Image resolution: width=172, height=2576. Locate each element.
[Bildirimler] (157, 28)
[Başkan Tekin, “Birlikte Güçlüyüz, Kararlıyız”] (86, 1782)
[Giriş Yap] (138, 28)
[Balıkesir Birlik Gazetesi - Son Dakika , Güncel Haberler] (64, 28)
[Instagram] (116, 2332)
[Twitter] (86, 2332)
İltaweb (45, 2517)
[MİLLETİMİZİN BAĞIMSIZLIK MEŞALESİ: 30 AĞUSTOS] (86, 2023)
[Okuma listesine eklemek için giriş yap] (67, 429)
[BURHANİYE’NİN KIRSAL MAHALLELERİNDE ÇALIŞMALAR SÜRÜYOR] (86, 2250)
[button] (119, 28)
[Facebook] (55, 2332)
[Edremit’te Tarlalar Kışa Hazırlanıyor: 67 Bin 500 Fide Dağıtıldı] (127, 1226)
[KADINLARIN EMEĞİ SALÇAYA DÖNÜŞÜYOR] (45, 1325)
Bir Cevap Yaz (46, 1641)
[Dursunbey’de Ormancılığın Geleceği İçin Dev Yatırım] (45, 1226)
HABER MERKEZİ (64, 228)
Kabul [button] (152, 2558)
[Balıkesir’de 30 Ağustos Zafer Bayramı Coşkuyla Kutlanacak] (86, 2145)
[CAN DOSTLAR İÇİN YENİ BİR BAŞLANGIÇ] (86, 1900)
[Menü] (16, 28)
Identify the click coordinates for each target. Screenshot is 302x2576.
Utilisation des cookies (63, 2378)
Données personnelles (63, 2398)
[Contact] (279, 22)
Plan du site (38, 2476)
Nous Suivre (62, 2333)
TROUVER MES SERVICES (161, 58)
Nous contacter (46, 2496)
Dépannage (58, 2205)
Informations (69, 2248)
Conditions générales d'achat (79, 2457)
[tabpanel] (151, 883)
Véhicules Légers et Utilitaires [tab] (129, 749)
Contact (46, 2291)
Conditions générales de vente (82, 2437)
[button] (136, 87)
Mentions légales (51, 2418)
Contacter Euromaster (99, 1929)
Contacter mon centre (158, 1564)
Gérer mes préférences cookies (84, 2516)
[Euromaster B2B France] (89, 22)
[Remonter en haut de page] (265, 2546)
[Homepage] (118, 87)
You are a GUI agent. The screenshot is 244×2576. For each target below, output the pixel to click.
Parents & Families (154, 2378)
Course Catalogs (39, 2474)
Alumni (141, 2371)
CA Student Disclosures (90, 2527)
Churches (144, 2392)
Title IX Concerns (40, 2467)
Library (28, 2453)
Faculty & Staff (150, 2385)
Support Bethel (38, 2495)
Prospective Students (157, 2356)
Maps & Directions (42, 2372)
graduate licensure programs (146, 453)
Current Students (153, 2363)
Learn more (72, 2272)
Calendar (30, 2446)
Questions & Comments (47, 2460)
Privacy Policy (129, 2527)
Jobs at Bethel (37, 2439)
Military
------
**Exercise prompt:** Each line above should be copied exactly, with no line missing.

**Your solution:**
Image resolution: width=172, height=2576. Locate each element.
[Bildirimler] (157, 28)
[Başkan Tekin, “Birlikte Güçlüyüz, Kararlıyız”] (86, 1782)
[Giriş Yap] (138, 28)
[Balıkesir Birlik Gazetesi - Son Dakika , Güncel Haberler] (64, 28)
[Instagram] (116, 2332)
[Twitter] (86, 2332)
İltaweb (45, 2517)
[MİLLETİMİZİN BAĞIMSIZLIK MEŞALESİ: 30 AĞUSTOS] (86, 2023)
[Okuma listesine eklemek için giriş yap] (67, 429)
[BURHANİYE’NİN KIRSAL MAHALLELERİNDE ÇALIŞMALAR SÜRÜYOR] (86, 2250)
[button] (119, 28)
[Facebook] (55, 2332)
[Edremit’te Tarlalar Kışa Hazırlanıyor: 67 Bin 500 Fide Dağıtıldı] (127, 1226)
[KADINLARIN EMEĞİ SALÇAYA DÖNÜŞÜYOR] (45, 1325)
Bir Cevap Yaz (46, 1641)
[Dursunbey’de Ormancılığın Geleceği İçin Dev Yatırım] (45, 1226)
HABER MERKEZİ (64, 228)
Kabul [button] (152, 2558)
[Balıkesir’de 30 Ağustos Zafer Bayramı Coşkuyla Kutlanacak] (86, 2145)
[CAN DOSTLAR İÇİN YENİ BİR BAŞLANGIÇ] (86, 1900)
[Menü] (16, 28)
Identify the click coordinates for each target. Screenshot is 302x2576.
Utilisation des cookies (63, 2378)
Données personnelles (63, 2398)
[Contact] (279, 22)
Plan du site (38, 2476)
Nous Suivre (62, 2333)
TROUVER MES SERVICES (161, 58)
Nous contacter (46, 2496)
Dépannage (58, 2205)
Informations (69, 2248)
Conditions générales d'achat (79, 2457)
[tabpanel] (151, 883)
Véhicules Légers et Utilitaires [tab] (129, 749)
Contact (46, 2291)
Conditions générales de vente (82, 2437)
[button] (136, 87)
Mentions légales (51, 2418)
Contacter Euromaster (99, 1929)
Contacter mon centre (158, 1564)
Gérer mes préférences cookies (84, 2516)
[Euromaster B2B France] (89, 22)
[Remonter en haut de page] (265, 2546)
[Homepage] (118, 87)
You are a GUI agent. The screenshot is 244×2576. For each target below, output the pixel to click.
Parents & Families (154, 2378)
Course Catalogs (39, 2474)
Alumni (141, 2371)
CA Student Disclosures (90, 2527)
Churches (144, 2392)
Title IX Concerns (40, 2467)
Library (28, 2453)
Faculty & Staff (150, 2385)
Support Bethel (38, 2495)
Prospective Students (157, 2356)
Maps & Directions (42, 2372)
graduate licensure programs (146, 453)
Current Students (153, 2363)
Learn more (72, 2272)
Calendar (30, 2446)
Questions & Comments (47, 2460)
Privacy Policy (129, 2527)
Jobs at Bethel (37, 2439)
Military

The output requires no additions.